BERLUSCONI E RIVA: INSIEME PER IL CAI – Un altro particolare interessante riguarda direttamente Silvio Berlusconi. Nel 2008, proprio quando la Prestigiacomo si opponeva ai rilevamenti dell’Arpa Puglia e cominciava a lavorare per il decreto legislativo tramite cui, come detto, si rinviava di due anni il termine entro cui lo stabilimento di Taranto doveva rispettare i requisiti ambientali, avvenne un’operazione per la quale il governo Berlusconi si spese molto: il salvataggio di Alitala, tramite la cordata CAI, sponsorizzata proprio dal Cavaliere. E chi ritroviamo tra i soci italiani? Proprio Riva che, con un investimento di 120 milioni di euro, è, tra tutti, quello che mise più soldi. In pratica, il principale azionista tra gli italiani. Non solo: il figlio di Emilio Riva, Angelo, siede ancora oggi nel cda della nuova Alitalia.

“CORRADO CLINI È UN UOMO NOSTRO” – Un altro nome che spunta dalle intercettazioni è quello di Corrado Clini. È ancora Archinà ad essere beccato al telefono mentre si gongola: “Corrado Clini è un uomo nostro”. Proprio lui, l’attuale ministro dell’ambiente, all’epoca direttore generale del ministero. È lui, d’altronde, che nell’agosto 2010 rilascia l’Aia che consente all’Ilva di continuare a produrre. E oggi è proprio uno di quelli che più si è scaldato contro la decisione del Gip di bloccare i lavori e di porre sottosequestro il prodotto. Clini, in un impeto d’ira, ha parlato di “conflitti” tra magistratura e suo ministero, tirando in ballo addirittura “una grave violazione della deontologia processuale”.
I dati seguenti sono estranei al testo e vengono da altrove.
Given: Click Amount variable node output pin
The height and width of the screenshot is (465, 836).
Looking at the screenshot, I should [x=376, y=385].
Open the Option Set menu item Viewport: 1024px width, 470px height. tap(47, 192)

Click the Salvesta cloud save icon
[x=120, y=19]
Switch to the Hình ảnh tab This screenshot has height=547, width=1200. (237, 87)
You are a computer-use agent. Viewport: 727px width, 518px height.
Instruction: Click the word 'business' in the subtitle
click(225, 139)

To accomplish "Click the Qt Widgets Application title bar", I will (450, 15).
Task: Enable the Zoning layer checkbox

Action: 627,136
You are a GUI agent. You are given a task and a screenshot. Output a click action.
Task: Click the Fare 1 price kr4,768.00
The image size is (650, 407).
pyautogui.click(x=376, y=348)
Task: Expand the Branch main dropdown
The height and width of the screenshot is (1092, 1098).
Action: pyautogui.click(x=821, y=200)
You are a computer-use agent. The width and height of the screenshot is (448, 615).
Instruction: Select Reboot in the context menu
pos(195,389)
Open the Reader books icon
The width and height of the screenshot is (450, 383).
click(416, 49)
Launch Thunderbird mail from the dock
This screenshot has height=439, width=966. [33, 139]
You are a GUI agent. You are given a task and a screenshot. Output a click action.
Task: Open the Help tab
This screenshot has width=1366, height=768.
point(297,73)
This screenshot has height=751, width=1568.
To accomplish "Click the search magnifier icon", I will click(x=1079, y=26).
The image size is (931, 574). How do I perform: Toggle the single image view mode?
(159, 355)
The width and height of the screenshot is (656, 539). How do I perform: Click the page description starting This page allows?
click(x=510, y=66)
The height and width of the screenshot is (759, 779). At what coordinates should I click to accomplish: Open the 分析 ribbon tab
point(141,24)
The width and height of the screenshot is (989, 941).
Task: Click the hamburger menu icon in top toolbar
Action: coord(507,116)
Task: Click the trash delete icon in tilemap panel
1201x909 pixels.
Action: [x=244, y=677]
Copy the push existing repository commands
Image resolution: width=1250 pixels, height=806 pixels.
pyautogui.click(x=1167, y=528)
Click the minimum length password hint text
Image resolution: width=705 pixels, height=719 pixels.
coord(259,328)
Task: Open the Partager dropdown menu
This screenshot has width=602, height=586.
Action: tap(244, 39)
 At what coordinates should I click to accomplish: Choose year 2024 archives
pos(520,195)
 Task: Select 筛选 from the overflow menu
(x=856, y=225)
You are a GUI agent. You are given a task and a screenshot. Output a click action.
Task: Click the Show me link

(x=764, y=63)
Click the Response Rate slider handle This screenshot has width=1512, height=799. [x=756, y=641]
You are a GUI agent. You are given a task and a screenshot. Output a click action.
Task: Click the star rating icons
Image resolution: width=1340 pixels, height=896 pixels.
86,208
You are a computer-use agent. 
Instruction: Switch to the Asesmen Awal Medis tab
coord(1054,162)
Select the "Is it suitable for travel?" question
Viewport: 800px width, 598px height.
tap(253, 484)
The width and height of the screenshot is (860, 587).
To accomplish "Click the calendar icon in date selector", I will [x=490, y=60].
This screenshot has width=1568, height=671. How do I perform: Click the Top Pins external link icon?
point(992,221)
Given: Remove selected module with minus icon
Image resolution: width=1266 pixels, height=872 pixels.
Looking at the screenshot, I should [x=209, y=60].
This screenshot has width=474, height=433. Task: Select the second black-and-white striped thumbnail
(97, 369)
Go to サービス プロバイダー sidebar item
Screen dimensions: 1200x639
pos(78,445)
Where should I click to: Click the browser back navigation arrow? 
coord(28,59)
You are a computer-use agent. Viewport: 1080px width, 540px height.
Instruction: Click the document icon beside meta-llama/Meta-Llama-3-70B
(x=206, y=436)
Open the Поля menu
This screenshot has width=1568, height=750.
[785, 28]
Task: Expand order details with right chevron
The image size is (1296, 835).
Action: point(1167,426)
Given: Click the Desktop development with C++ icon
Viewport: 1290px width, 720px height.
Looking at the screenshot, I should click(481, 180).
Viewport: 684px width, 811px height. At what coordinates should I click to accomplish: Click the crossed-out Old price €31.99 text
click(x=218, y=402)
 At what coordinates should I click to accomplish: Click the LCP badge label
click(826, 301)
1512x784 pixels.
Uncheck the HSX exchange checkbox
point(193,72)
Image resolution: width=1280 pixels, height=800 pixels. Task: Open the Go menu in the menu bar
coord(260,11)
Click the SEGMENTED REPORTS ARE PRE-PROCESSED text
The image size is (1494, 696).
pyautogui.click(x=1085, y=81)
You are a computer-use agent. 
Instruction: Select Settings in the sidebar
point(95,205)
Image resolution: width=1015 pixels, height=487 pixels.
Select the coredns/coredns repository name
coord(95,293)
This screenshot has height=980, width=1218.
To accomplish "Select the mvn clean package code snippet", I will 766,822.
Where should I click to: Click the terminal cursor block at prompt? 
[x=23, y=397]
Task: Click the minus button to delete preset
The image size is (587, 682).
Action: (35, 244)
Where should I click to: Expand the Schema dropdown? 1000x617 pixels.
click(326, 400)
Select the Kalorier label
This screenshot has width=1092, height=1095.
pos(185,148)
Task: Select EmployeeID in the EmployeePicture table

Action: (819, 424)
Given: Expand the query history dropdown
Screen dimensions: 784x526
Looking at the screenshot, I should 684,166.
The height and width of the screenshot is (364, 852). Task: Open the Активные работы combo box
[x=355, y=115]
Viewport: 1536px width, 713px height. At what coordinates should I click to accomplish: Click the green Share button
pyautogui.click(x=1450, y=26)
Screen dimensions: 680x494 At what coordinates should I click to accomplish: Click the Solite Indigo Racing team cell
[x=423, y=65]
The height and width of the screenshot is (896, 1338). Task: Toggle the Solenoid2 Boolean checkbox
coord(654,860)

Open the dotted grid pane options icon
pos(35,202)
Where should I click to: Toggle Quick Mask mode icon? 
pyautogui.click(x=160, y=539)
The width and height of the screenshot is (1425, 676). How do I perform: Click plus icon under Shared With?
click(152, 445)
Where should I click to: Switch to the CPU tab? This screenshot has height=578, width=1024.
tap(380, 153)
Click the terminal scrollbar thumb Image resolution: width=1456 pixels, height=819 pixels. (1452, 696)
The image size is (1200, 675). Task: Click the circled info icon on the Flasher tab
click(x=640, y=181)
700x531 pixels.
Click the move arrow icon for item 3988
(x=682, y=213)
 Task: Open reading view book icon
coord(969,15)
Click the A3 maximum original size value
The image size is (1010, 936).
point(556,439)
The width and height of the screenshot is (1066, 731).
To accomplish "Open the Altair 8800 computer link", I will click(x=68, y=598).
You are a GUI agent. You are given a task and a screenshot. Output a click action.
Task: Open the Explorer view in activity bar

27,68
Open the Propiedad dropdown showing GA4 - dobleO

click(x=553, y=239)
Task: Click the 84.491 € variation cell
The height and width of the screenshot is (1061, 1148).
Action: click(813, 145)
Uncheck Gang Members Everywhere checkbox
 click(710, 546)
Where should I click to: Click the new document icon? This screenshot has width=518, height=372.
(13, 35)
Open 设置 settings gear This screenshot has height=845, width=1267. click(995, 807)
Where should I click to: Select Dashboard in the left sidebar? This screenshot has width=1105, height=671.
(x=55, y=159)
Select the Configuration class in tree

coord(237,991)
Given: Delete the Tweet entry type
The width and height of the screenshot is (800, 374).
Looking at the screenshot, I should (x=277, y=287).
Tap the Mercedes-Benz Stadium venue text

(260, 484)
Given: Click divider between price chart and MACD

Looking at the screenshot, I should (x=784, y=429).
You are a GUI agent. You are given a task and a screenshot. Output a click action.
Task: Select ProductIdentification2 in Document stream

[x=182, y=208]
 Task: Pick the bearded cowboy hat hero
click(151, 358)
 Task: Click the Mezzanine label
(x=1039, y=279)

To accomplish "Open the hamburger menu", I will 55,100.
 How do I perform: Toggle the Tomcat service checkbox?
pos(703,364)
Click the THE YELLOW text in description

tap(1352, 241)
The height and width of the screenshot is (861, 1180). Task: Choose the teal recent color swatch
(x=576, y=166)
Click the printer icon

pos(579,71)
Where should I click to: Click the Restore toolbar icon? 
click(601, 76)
CARIPLO, INTESA, PASSERA. E RIVA – Clini, però, non è l’unico ministro legato a Riva (almeno da quanto detto da Archinà). Anche Corrado Passera lo è stato. Secondo quanto ricostruito da Gianni Dragoni nel suo libro-inchiesta, infatti, la banca di riferimento di Riva è sempre stata la milanese Cariplo. Lo è stata, peraltro, anche nell’operazione di acquisto dell’Ilva (comprata dallo Stato a prezzo stracciato). Alla fine degli anni novanta la Cariplo confluisce in Banca Intesa, oggi Intesa San Paolo, di cui – com’è noto – Passera è stato amministratore delegato. Non solo. Sono stati proprio Banca Intesa e Passera ad organizzare la cordata CAI per l’Alitalia nel 2008 alla quale, come detto, partecipava anche Riva.